Лето с чужими
Лето с чужими читать книгу онлайн
Японские романы и фильмы соблазнили весь мир — это факт. Хотя в каждом главный герой — сама Япония, они мало что открывают западному взгляду и тем завлекают в свой мир, где сверхъестественное многократно вложено в реальность, будто набор лакированных шкатулок. Но реальная жизнь в наше время достаточно похожа — что в Калифорнии, что в Токио. И книги Таити Ямады, как и его более известного коллеги и соотечественника Харуки Мураками, — прекрасные точки перехода от нынешнего жесткого реализма к потустороннему.
В первом романе Таити Ямады, выходящем на русском языке, наверное, больше всего пугает удушающий цинизм современности. Где грань между подлинно сверхъестественным и глубоко личными призраками самого человека? Ведь главный герой книги — как и автор, довольно востребованный телесценарист средних лет, — даже не знает, какая нечисть его преследует: может быть, он ест и пьет с призраками, может быть, даже занимается с ними любовью... Но в книге их гораздо больше, чем становится ясно в конце: призрачна не только его брошенная семья, не только фантомы, которых он выводит на страницах черновиков «по двести знаков на каждой», но сама его жизнь в многоквартирном доме рядом с автотрассой, где по ночам горят только три окна. Сегодняшние призраки сотворены нашими тайными страхами, намеренными заблуждениями и нечаянными маниями. Призраки Ямады — едва заметные помехи на телеэкранах современного общества, у которого непоправимо сбилась настройка.

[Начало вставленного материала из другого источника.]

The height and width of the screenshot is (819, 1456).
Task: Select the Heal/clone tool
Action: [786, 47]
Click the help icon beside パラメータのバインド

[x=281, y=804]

Традиционные «сказки о призраках», как считают японцы, лучше всего рассказывать летом. Если вас от ужаса прошибает пот, в летнюю жару это не так заметно. Однако сейчас жуть модернизирована, и в дрожь нас бросает не только от скрипа дверей или всполохов молнии на башнях готического замка, но и от гула лифта и мигания лампы в пустом коридоре. Так добро пожаловать в современный кошмар многомиллионного города, где любая произвольно взятая душа по-прежнему инфернально одинока.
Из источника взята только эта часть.